16. In substance, what the judgment debtors are attempting to do is to go behind the judgment upon which the bankruptcy notices are founded. There is no doubt that, in an appropriate case, this Court has jurisdiction to go behind a judgment upon which a bankruptcy notice is founded: see the cases referred to in McDonald Henry and Meek, Australian Bankruptcy Law and Practice, 5th edn., para. 265. The circumstances in which the jurisdiction will be exercised are referred to in Emerson and Anor v Wreckair Pty Ltd (Full Court 31 January 1992) and in the cases referred to in that decision.
17. In my opinion, there are overwhelming reasons why the Court should not go behind the judgments founding the bankruptcy notices served upon the judgment debtors in this case.

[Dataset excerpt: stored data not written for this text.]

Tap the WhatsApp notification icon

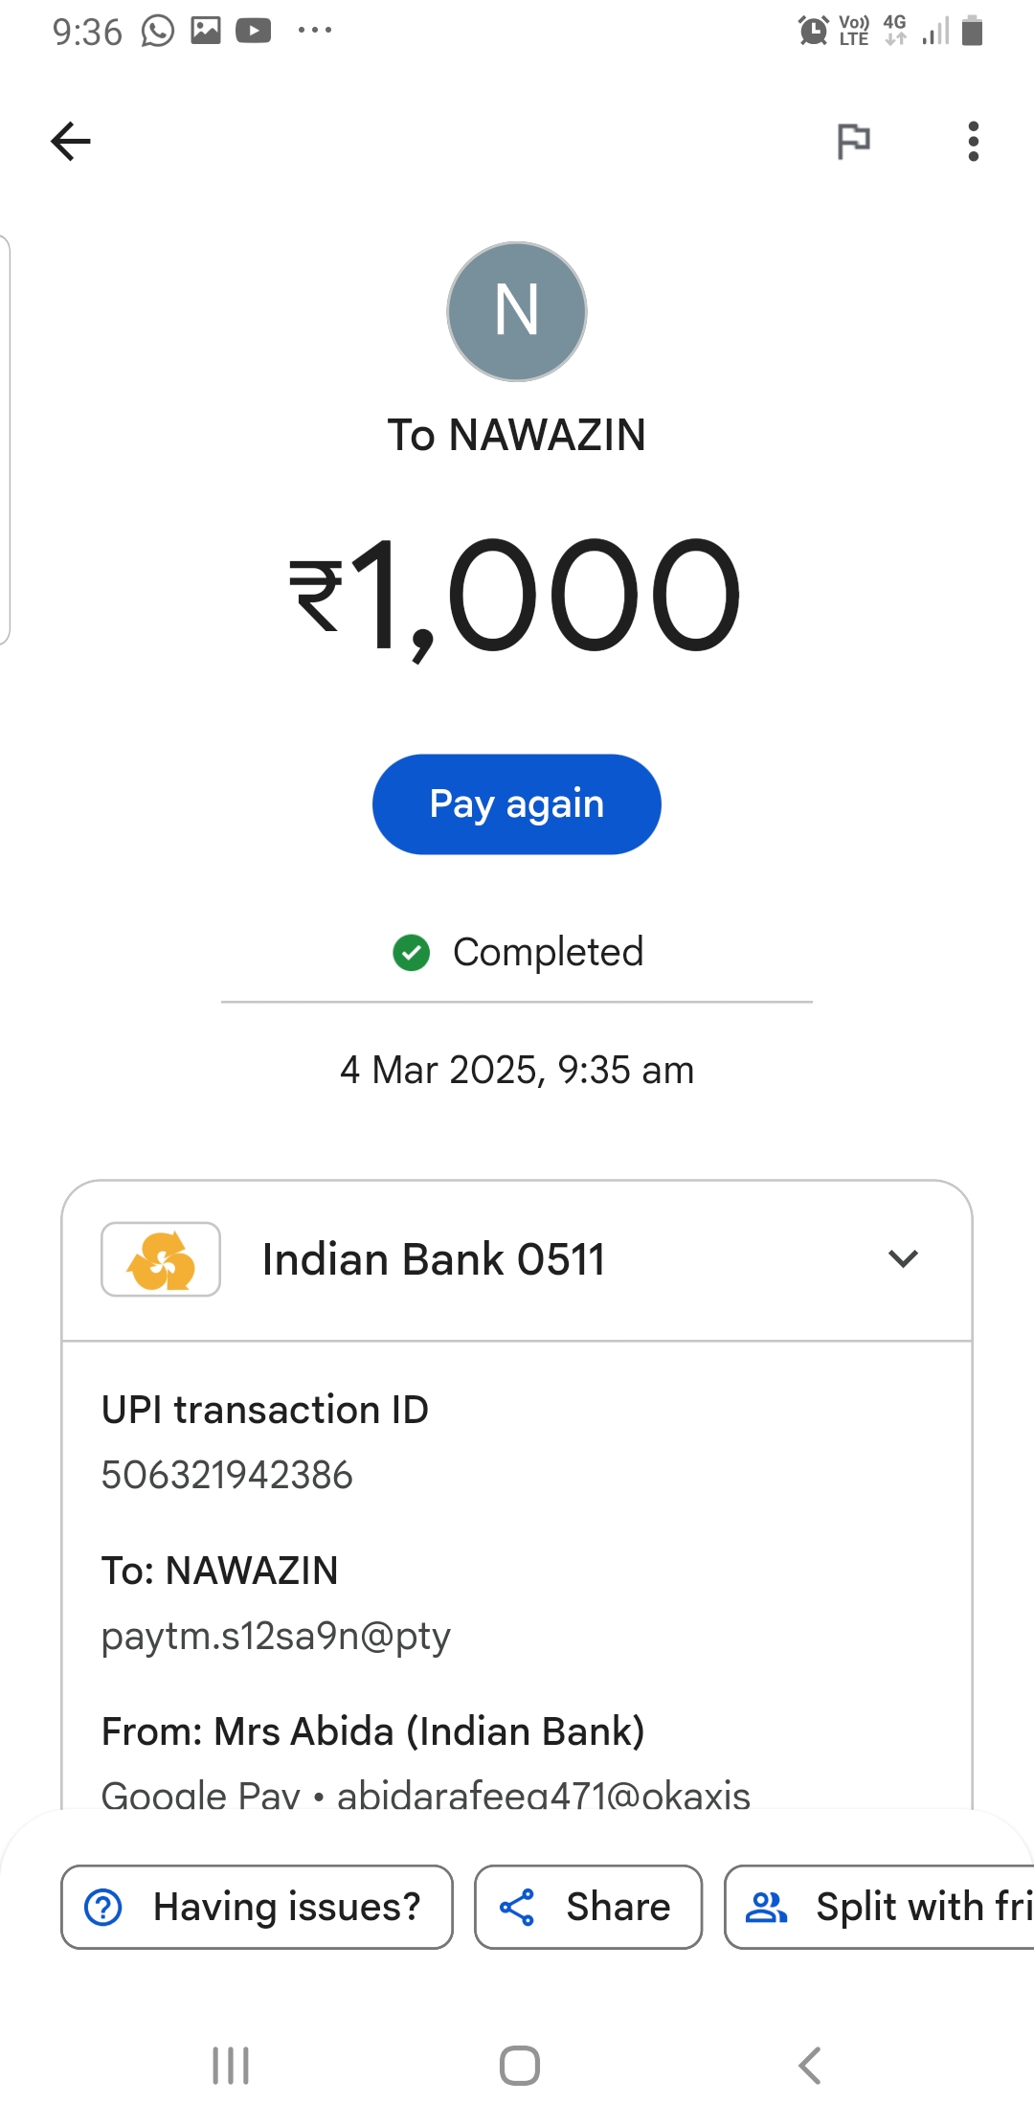pyautogui.click(x=158, y=32)
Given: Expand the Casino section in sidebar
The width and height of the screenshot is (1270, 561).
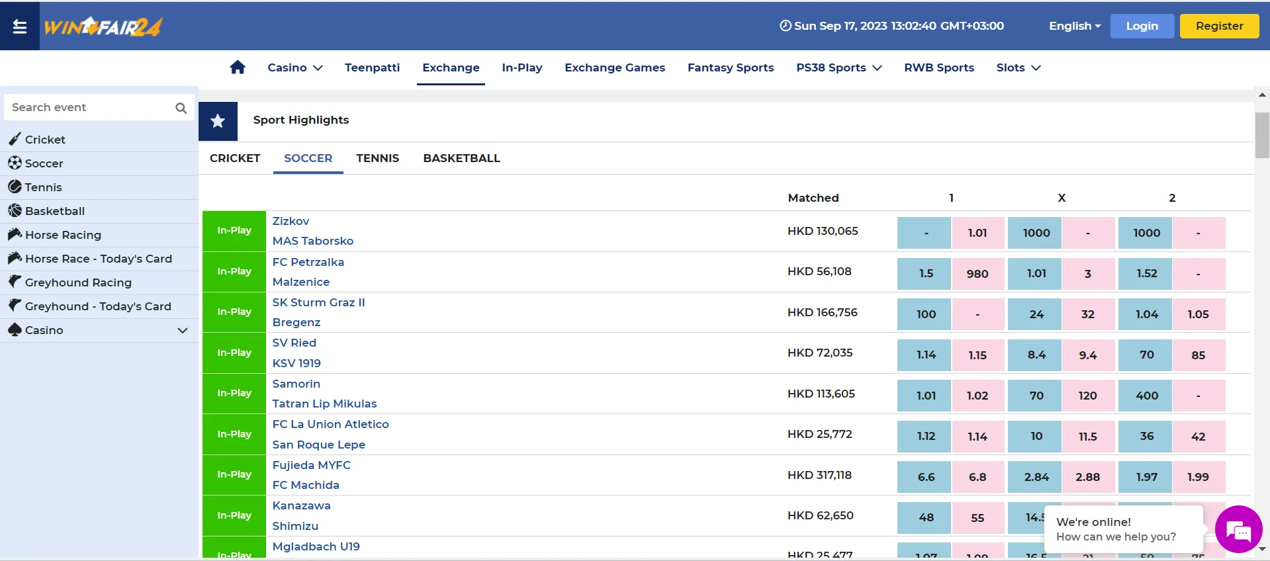Looking at the screenshot, I should point(183,330).
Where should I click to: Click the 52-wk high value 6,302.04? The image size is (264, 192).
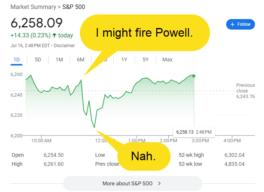[x=234, y=155]
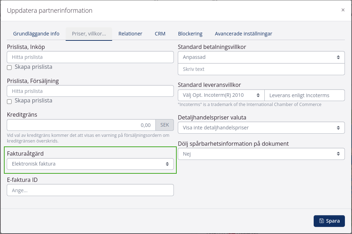Enable Skapa prislista under Prislista, Inköp

[10, 67]
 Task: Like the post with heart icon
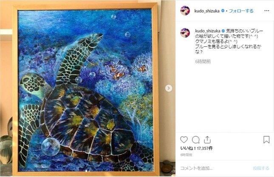tap(184, 140)
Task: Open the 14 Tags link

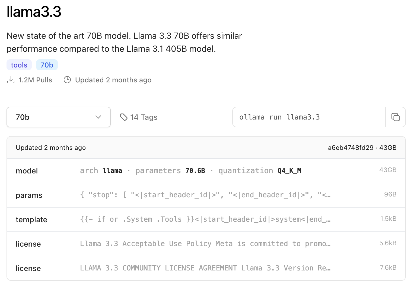Action: coord(144,117)
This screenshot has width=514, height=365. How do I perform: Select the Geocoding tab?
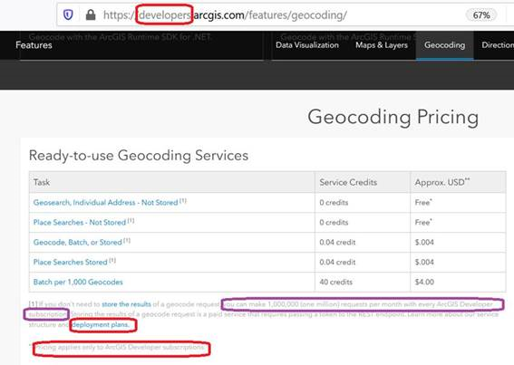[x=444, y=45]
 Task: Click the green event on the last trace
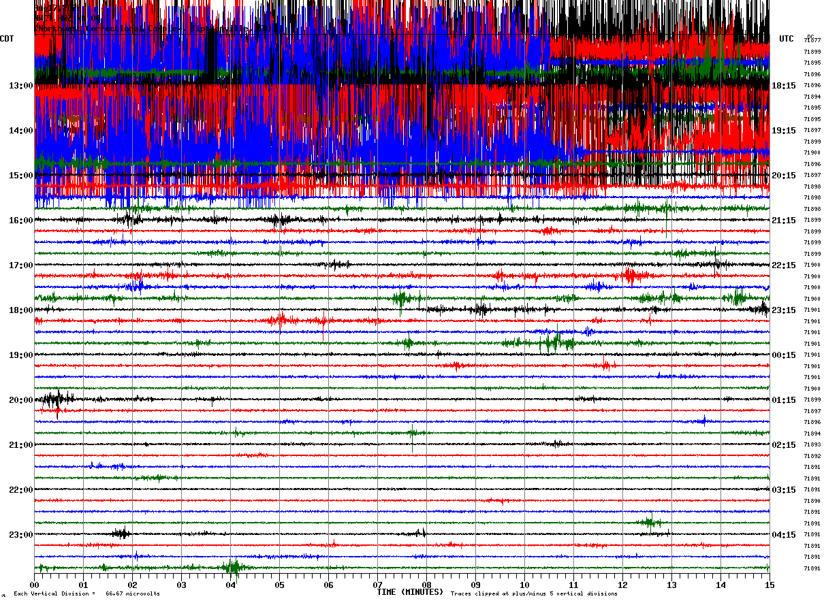pos(232,567)
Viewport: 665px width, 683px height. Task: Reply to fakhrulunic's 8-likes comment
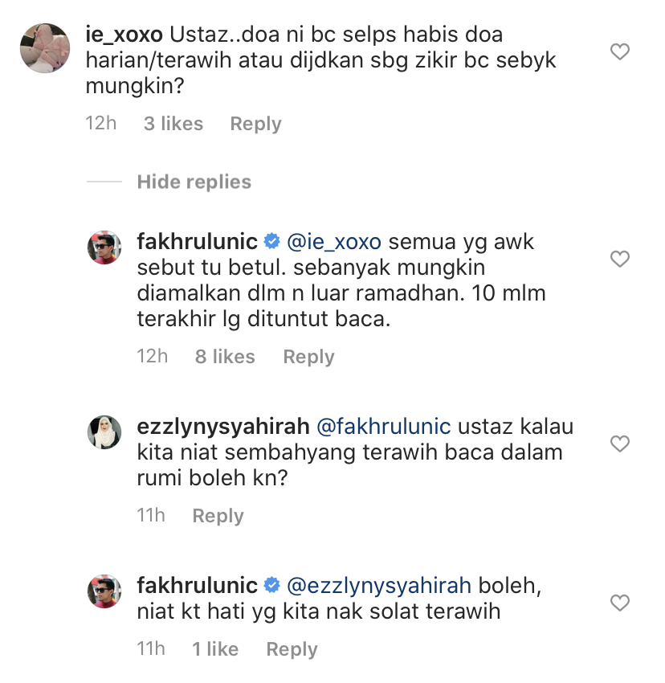(308, 357)
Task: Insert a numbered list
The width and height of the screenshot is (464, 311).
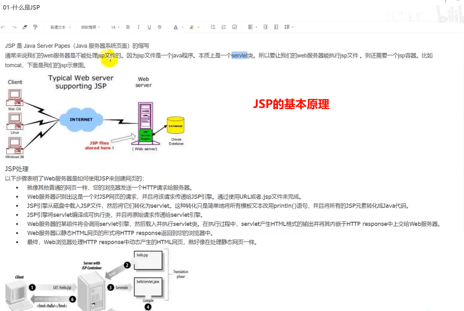Action: [224, 27]
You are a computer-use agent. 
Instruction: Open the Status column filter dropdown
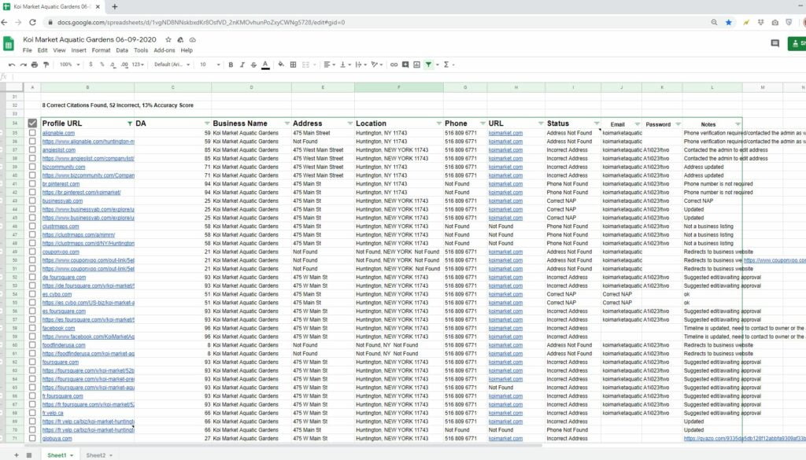coord(597,123)
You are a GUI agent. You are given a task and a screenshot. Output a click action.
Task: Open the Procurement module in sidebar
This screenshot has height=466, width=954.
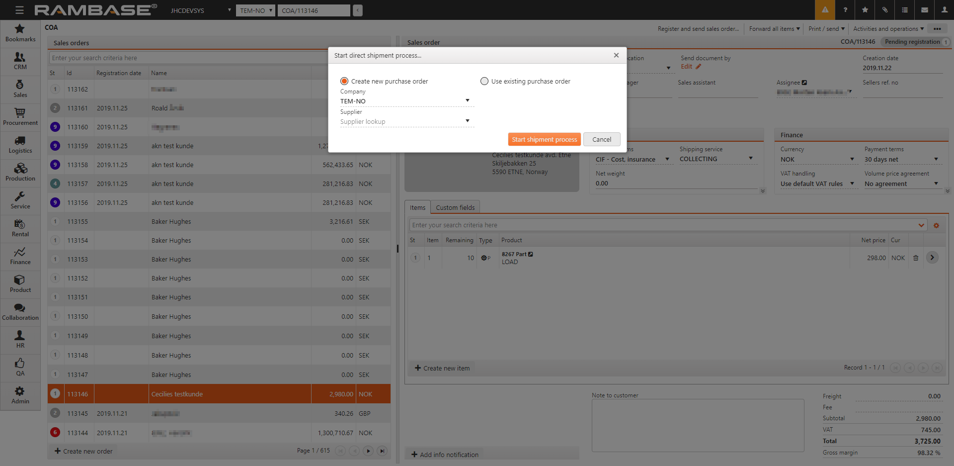tap(20, 117)
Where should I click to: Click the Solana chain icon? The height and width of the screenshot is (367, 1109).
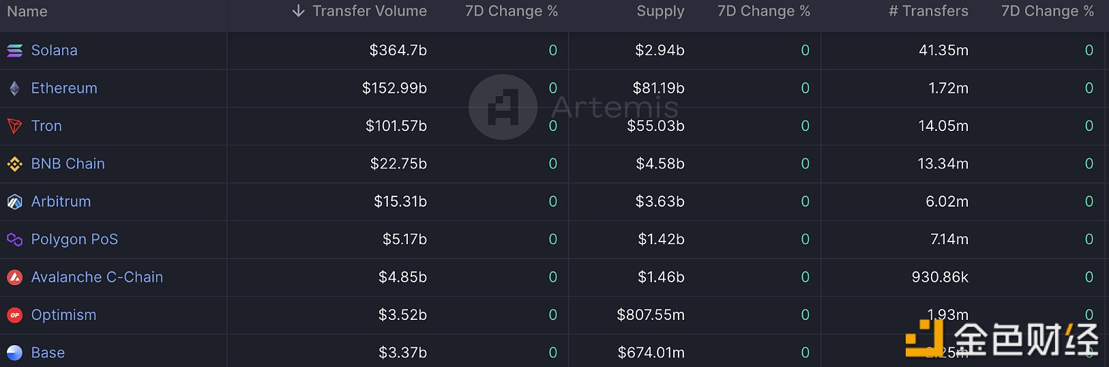[x=14, y=50]
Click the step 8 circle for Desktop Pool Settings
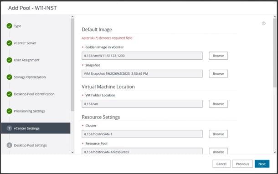The image size is (278, 174). click(x=10, y=145)
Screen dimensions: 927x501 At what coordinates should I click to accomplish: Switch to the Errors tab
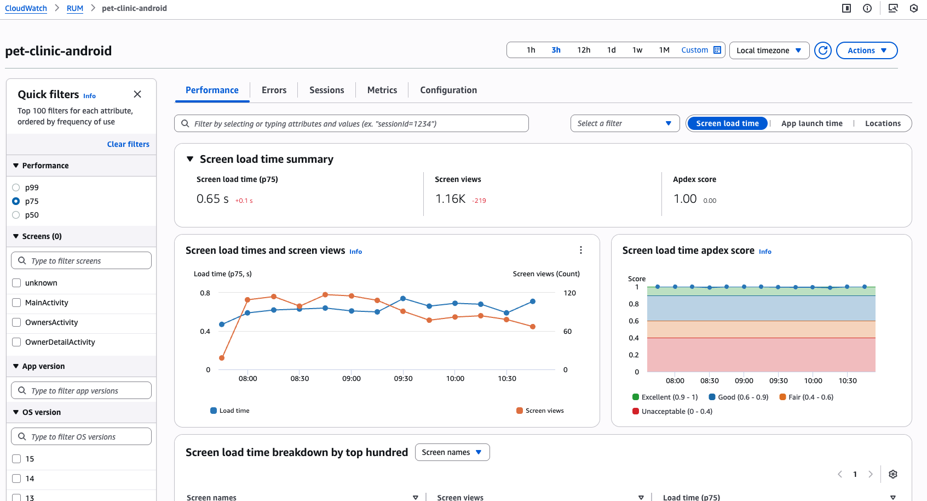click(274, 90)
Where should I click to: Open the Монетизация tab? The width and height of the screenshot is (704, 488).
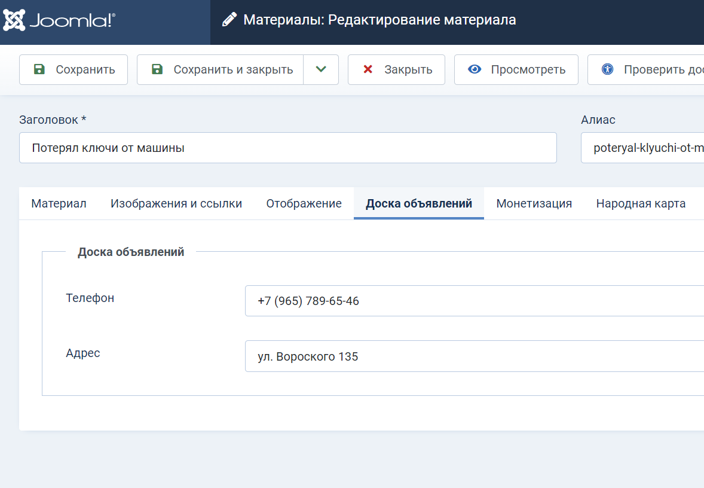coord(534,203)
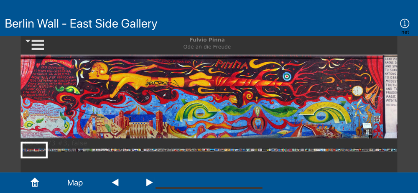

18. During the course of his submissions, Mr Bourke referred to the fact that
he has applied to the Legal Aid Commission of New South
Wales for legal aid.
The only material before the Court with regard to this application is
contained in the letter of 28 January
1992 written to Mr Bourke by the Legal
Aid Commission. That letter was in the following terms:
"RE: APPLICATION FOR LEGAL AID19. Mr Bourke's letter of 18 October 1991 is not in evidence.
I refer to your facsimile dated 18 October 1991 and note its
contents.
I further note your telephone advices of 8 August 1991 that I
withhold preparation of your appeals to the Legal Aid Review
Committee until such time as all supporting documentation have
been received.
I advise that it has been some eight months since the applications
for legal aid submitted by yourself and your brother were refused
and that I am anxious to have the appeals dealt with.
Accordingly, I advise that the appeals lodged by yourself and your
brother will be prepared one month following the date of this
letter. You are invited to submit all further supporting
documentation in the interim.
We await your further advices."
20. I am prepared to infer in Mr Bourke's favour, that soon after the bankruptcy petition was served upon him he made an application for legal aid, that this application was refused, and that he thereafter appealed under s. 656 of the Legal Aid Commission Act 1979 (NSW) ("the Act") to a Legal Aid Review Committee. It is to be noted from the Legal Aid Commission's letter that as at 28 January 1992 some eight months had passed since the applications for legal aid made by the judgment debtors were refused. No satisfactory explanation has been given for the delay in prosecuting the appeals to the Legal Aid Review Committee, nor is there any evidence before the Court as to the grounds of the appeals or as to their prospects of success.
21. The judgments obtained against the judgment debtors are for very significant sums. The judgments were obtained nearly four years ago and it is nearly fifteen months since the bankruptcy notices founded upon the judgments were served upon the judgment debtors. I have considered whether, having regard to the terms of s.57 of the Act, I should adjourn the proceedings. I do not think I should. I am not satisfied that the appeals to the Legal Aid Commission are not intended to improperly delay the conduct of the proceedings in this Court. Nor does the information before me lead me to the view that there are no special circumstances that prevent this Court from adjourning the proceedings - vide s.57(c) of the Act. On the contrary, I think the history of the litigation and the other matters to which I have already referred constitute special circumstances that would make it wrong for this Court to adjourn the proceedings. In any event, it is a question whether this Court is obliged to give effect to the terms of s.57.
22. For the above reasons, I think the order sought by Beneficial should be made. Accordingly in matter No. P1584 of 1991 I make orders in terms of paragraphs 1-6 inclusive of the application and I order the judgment debtor to pay the costs of that application. In matter No. P1585 of 1991, I make orders in terms of paragraph 1 of the application and I order the judgment debtor to pay the costs of that application also.